In occasione della semifinale di ritorno della Coppa Italia ’79 con la Lazio, andai a trovarlo in albergo prima della partita. Chiesi di lui alla reception… e lo sentii urlare al citofono: “Che vada ad intervistare l’amico suo De Grandi…!”.

Non mi arresi e lo aspettai, finché non scese nella hall. Gli andai incontro e, prima che aprissi bocca, mi disse. “Visto che sei un ammiratore di De Grandi, chiedila a lui la formazione!”. De Grandi era stato il direttore sportivo di qualche Palermo precedente ma l’uno e l’altro sembravano due linee parallele: correvano, magari, verso lo stesso obiettivo senza incontrarsi mai.

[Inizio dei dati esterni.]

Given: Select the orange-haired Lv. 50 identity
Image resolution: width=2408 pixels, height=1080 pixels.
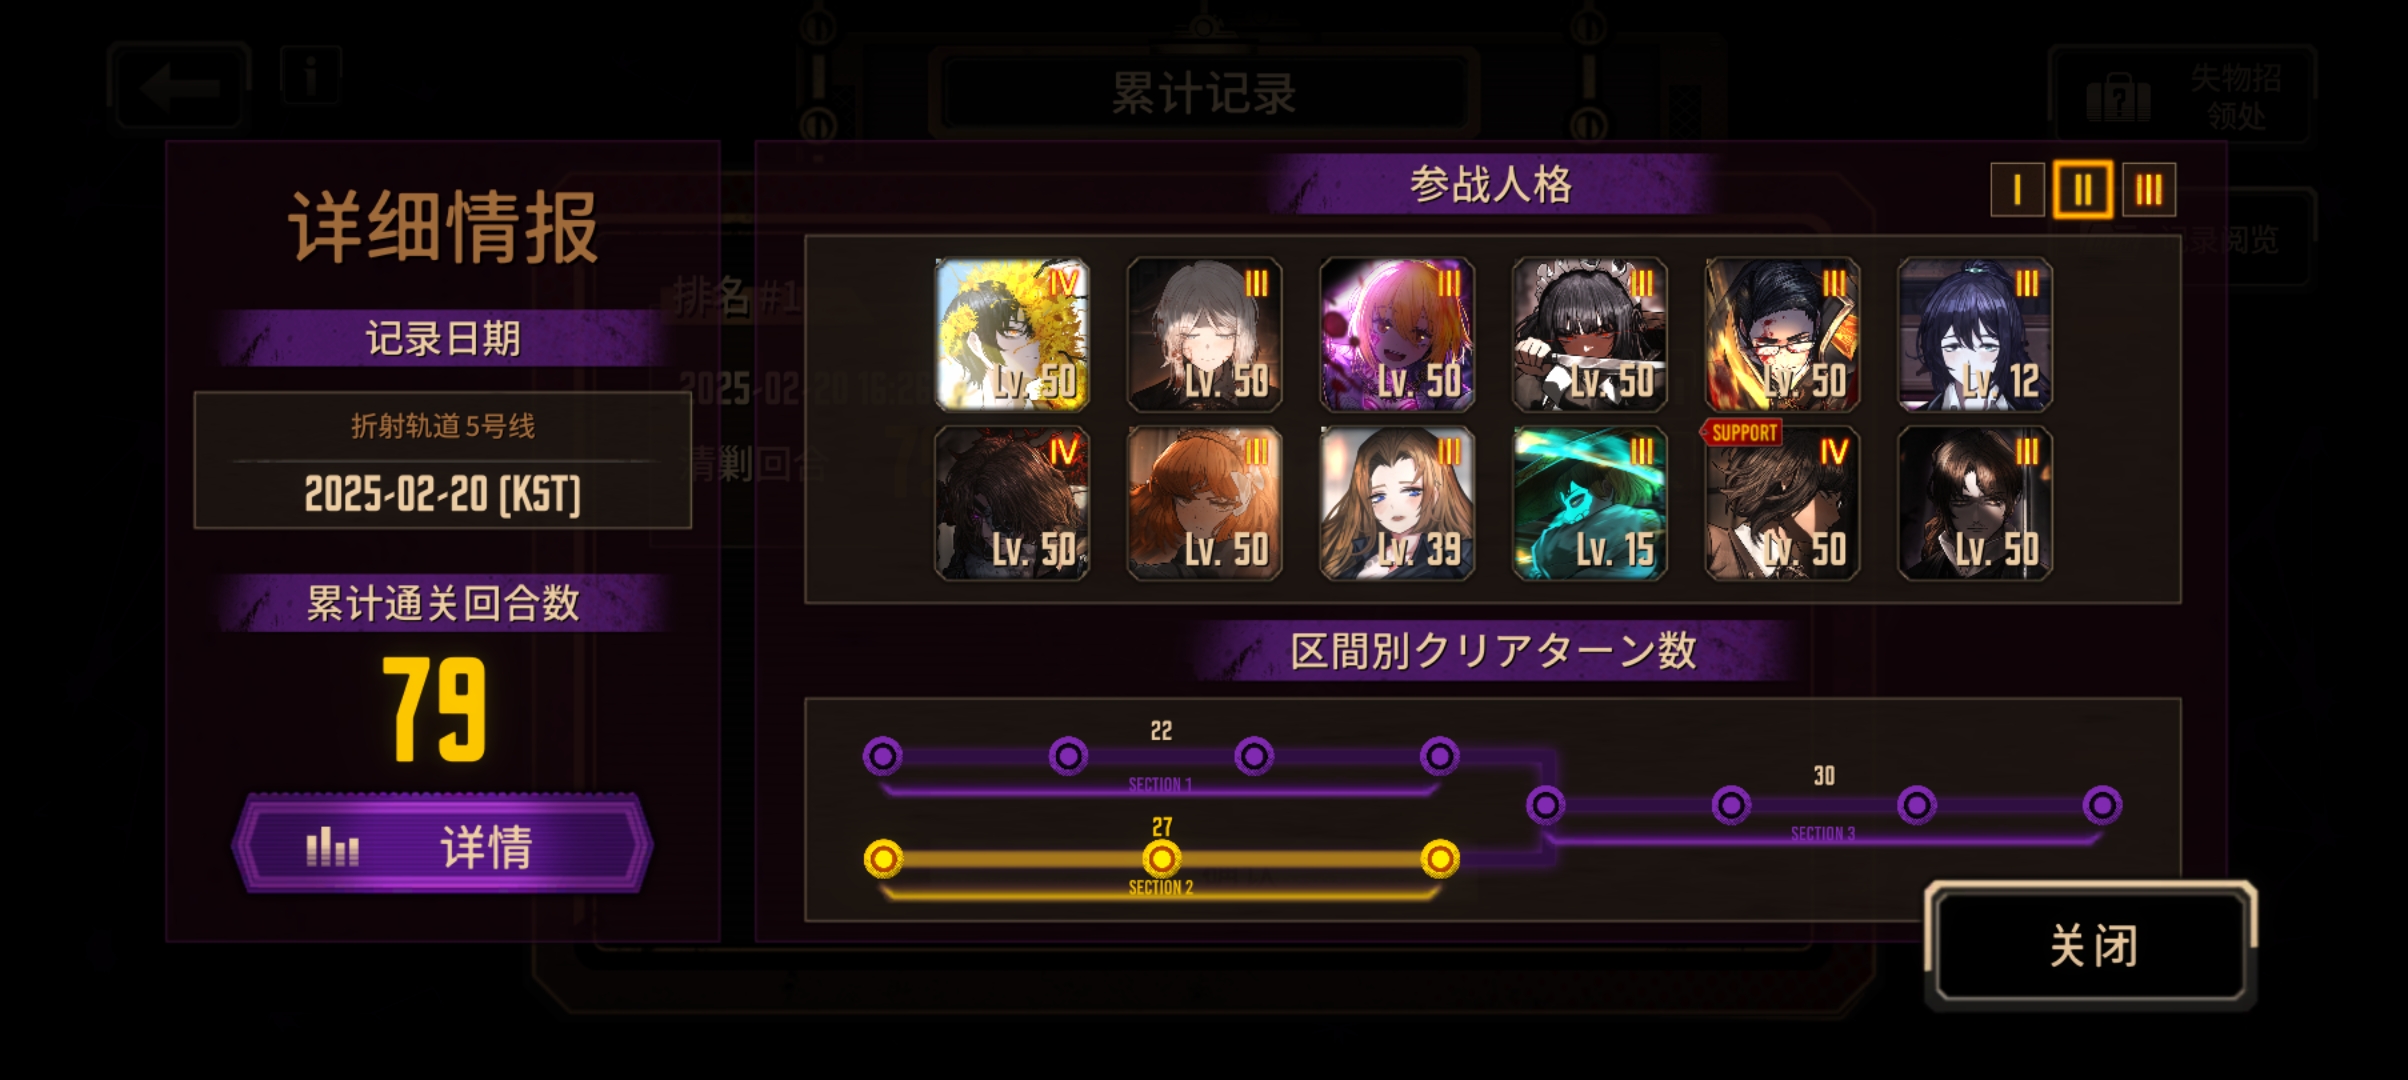Looking at the screenshot, I should (1205, 504).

Chissà, forse per questo suo carattere difficile allenò in A solo l’Avellino di Sibilia e fece anche molto bene. Prima di tornare al Palermo nell’ ’85, subentrando ad Angelillo e salvando la squadra dalla retrocessione in B (ricordate lo slogan : “Con Angelillo e Bulgarelli son tornati i tempi belli”? ).

Quello (‘85/’86) fu l’ultima sua stagione da allenatore del Palermo, perché subito dopo Matarrese, nonostante il prodigarsi inesausto del duo Orlando-Vizzini, decretò la radiazione della società rosanero.